University of Houston chemical engineer Peter Vekilov has disproved the applicability of existing theories explaining how and why proteins and other small molecules congeal into solids while dissolved in water, their natural state.

Vekilov's findings are reported today in the journal Proceedings of the National Academy of Sciences of the United States of America. His paper, "Diffusion-limited kinetics of the solution-solid phase transition of molecular substances," reveals that previously accepted theories involving transition-state kinetics are not followed by broad classes of substances, and that the only force driving the transition is the naturally occurring random movement of surrounding water molecules and their impact as they carom into the proteins or other small molecules in question.

The discovery provides researchers of various protein condensation diseases, such as diabetes II, Alzheimer's, Parkinson's and Huntington's Disease, with a valuable insight into the fundamental molecular mechanisms of the critical aggregation process that leads ultimately to the symptoms of those diseases.

"The mechanisms of solution-solid phase transitions hold true for a cluster of diseases, most of which are neurological disorders," says Vekilov, an associate professor of chemical engineering at the UH Cullen College of Engineering. "We hope our findings will provide insight to those in search of new ideas and methods of treatment."

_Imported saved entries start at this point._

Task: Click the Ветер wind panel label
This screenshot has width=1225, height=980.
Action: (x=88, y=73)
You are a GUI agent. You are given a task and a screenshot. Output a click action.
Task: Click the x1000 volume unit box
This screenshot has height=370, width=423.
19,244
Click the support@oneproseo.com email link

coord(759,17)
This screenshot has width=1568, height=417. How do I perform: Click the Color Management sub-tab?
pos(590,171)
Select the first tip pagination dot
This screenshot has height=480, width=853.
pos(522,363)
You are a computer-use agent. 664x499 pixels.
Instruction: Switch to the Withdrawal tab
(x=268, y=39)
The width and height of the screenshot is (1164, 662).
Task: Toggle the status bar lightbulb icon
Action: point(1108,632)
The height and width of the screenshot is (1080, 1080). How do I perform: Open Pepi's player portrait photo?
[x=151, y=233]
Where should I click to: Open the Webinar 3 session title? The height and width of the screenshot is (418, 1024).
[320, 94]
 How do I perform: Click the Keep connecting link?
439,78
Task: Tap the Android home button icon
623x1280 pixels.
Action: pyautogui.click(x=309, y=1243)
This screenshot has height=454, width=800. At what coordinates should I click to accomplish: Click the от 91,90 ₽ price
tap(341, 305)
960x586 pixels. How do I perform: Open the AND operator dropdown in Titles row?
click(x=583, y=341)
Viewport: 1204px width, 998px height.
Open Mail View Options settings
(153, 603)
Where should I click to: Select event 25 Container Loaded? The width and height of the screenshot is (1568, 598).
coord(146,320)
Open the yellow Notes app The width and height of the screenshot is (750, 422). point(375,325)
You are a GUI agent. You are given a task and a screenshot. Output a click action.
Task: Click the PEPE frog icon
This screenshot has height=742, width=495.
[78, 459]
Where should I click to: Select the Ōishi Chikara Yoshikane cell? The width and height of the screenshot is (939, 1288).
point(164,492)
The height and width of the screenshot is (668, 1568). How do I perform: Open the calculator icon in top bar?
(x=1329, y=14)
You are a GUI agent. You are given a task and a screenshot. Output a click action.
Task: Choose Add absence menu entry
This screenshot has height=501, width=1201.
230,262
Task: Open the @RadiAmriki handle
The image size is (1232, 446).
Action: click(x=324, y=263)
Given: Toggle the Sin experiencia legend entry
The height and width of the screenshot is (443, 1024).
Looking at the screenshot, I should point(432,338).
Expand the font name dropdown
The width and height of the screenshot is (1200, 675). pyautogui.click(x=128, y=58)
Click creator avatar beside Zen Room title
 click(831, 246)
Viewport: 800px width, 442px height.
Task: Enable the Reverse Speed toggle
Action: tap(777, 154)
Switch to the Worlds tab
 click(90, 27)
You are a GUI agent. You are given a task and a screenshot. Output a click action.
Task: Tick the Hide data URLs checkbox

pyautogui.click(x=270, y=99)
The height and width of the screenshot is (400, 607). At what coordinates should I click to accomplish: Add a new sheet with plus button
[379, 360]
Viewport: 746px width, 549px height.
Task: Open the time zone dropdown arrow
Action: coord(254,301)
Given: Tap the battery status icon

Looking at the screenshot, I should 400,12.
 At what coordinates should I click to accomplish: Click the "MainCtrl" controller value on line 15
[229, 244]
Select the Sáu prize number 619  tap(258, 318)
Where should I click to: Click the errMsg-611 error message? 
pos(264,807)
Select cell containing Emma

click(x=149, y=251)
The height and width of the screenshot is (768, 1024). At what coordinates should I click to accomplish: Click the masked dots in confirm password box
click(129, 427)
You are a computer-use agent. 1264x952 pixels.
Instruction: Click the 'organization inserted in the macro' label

Vekilov's experiments focused on two protein molecules, ferritin and apoferritin, which have identical shapes but different masses. Using an atomic force microscope, Vekilov and his co-authors Dimiter N. Petsev, Kai Chen and Olga Gliko observed identical rates of crystallization for the two proteins. That finding rules out the previously accepted notion that solution-solid phase transitions are driven by transition-state kinetics, says Vekilov.

"If this phase transition follows Einstein's law of Brownian diffusion, as we predicted," Vekilov says, "the mass and velocity of the protein molecules should have no effect on the rate coefficients. And this is precisely what we observed. The rates were identical despite a significant difference in mass and velocity between ferritin and apoferritin."

Vekilov's research was funded by grants from the Office of Biological and Physical Research, National Aeronautics and Space Administration, and the National Lung, Heart, and Blood Institute, National Institutes of Health.